Screenshot grounding data
★ ★ ★ ★ ★ ★ ★

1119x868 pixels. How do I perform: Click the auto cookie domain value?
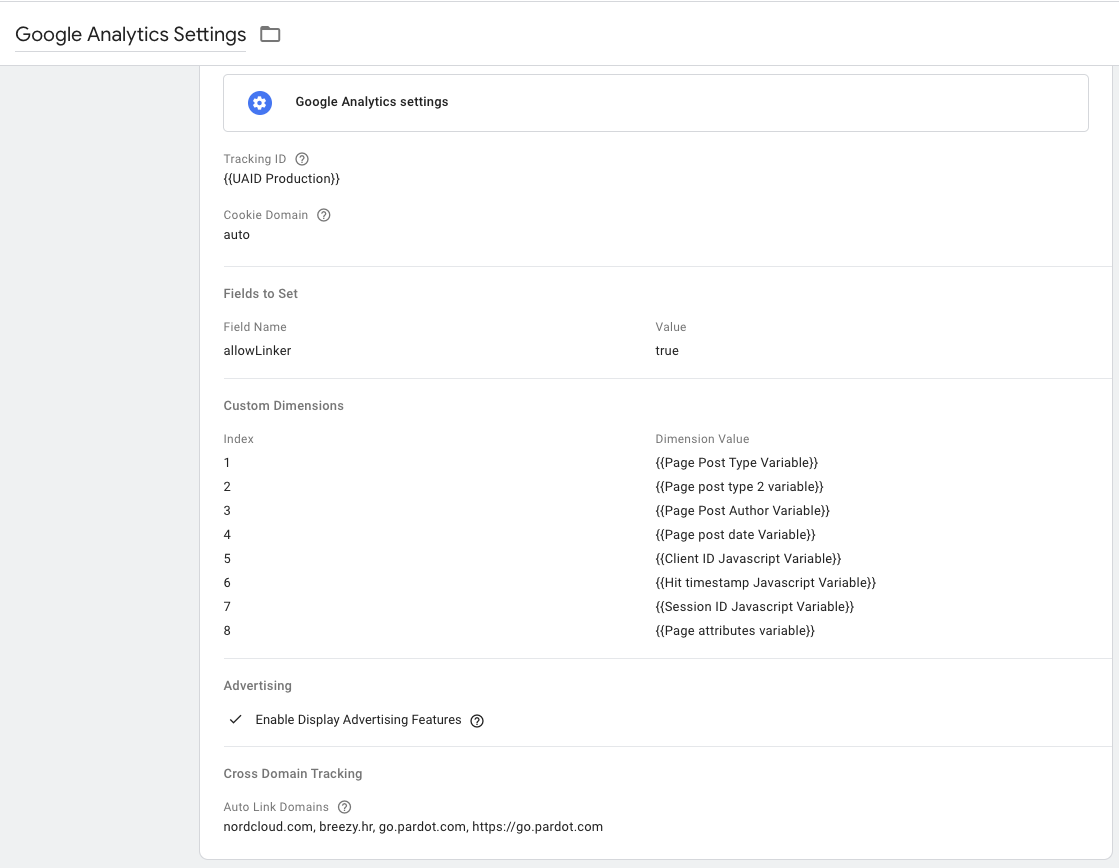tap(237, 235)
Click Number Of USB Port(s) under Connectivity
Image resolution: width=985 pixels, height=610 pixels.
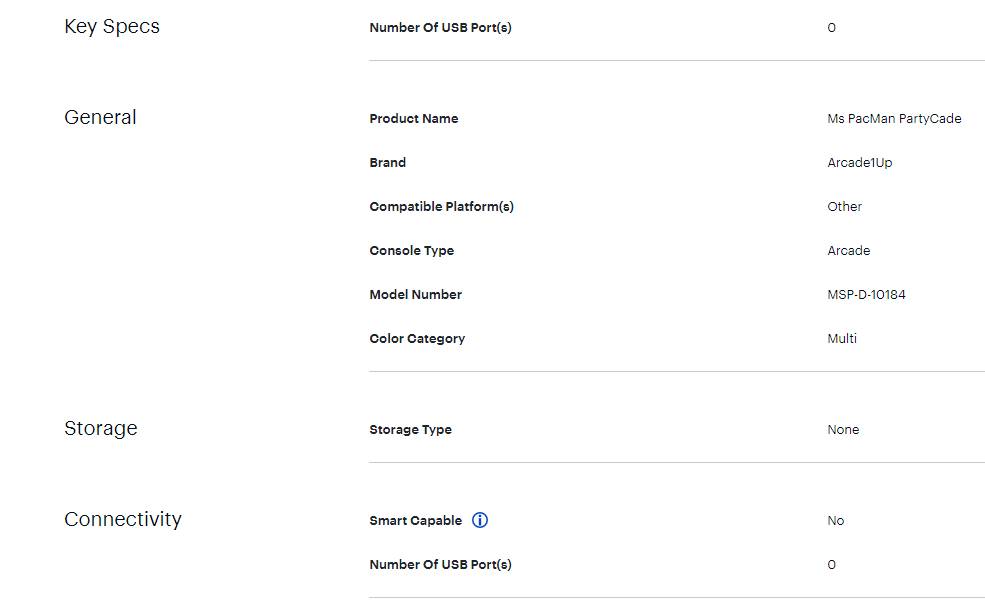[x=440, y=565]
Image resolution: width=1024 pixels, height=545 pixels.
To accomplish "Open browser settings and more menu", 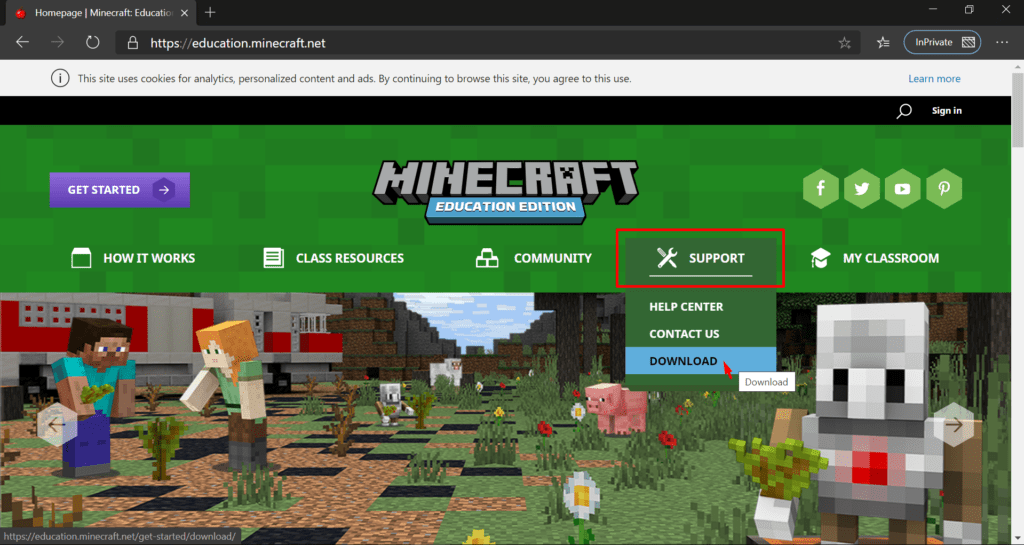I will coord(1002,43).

★ ★ ★ ★ ★ ★ ★

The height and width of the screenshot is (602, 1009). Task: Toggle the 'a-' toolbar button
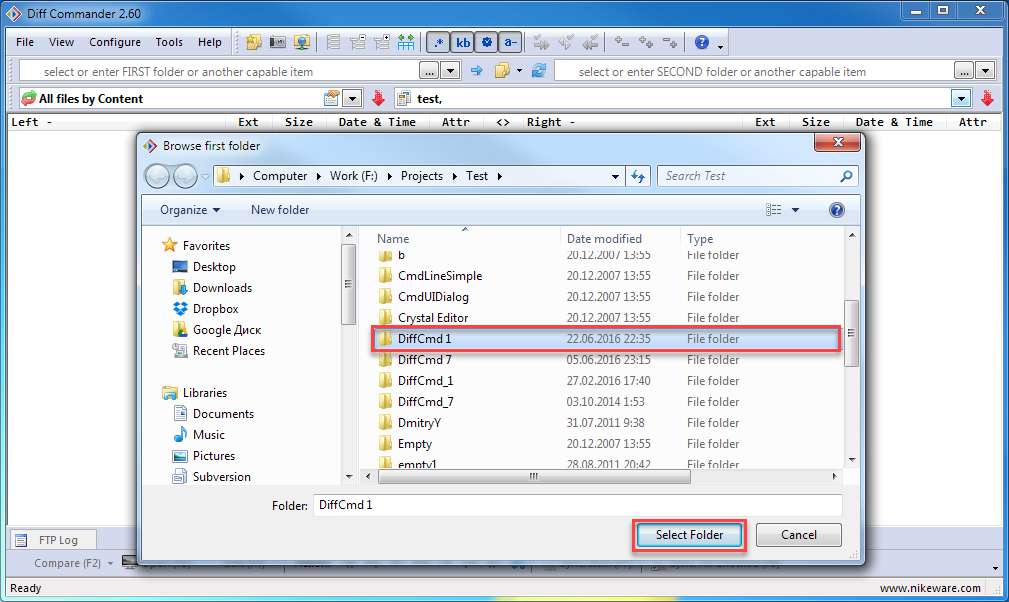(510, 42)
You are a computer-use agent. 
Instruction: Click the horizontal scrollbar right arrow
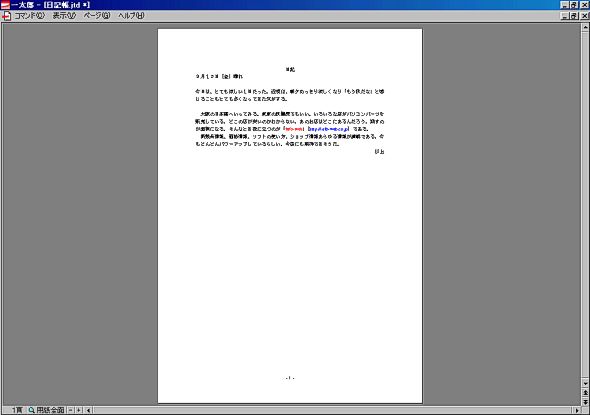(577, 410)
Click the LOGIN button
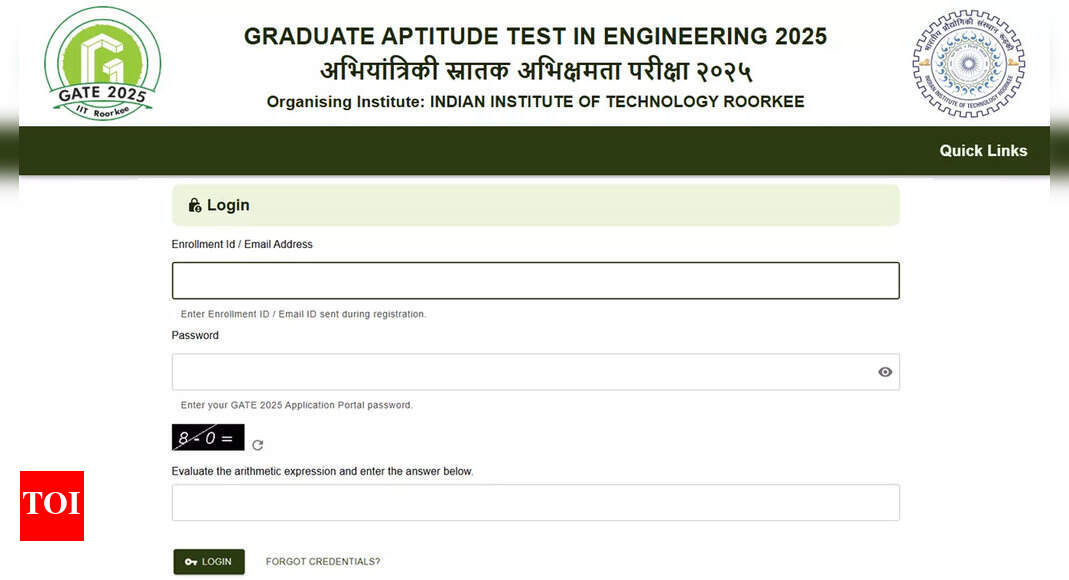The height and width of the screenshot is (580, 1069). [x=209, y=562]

★ ★ ★ ★ ★ ★ ★

### YOUR ASSIGNMENT:
Print, exactly, each line above from the one with "1119x868 pixels. How" to the one with "Image resolution: width=1024", end lines included. Leave pictures out of it.

### EXERCISE RESPONSE:
1119x868 pixels. How do I perform: Click the auto cookie domain value?
tap(237, 235)
Click Number Of USB Port(s) under Connectivity
Image resolution: width=985 pixels, height=610 pixels.
[x=440, y=565]
Image resolution: width=1024 pixels, height=545 pixels.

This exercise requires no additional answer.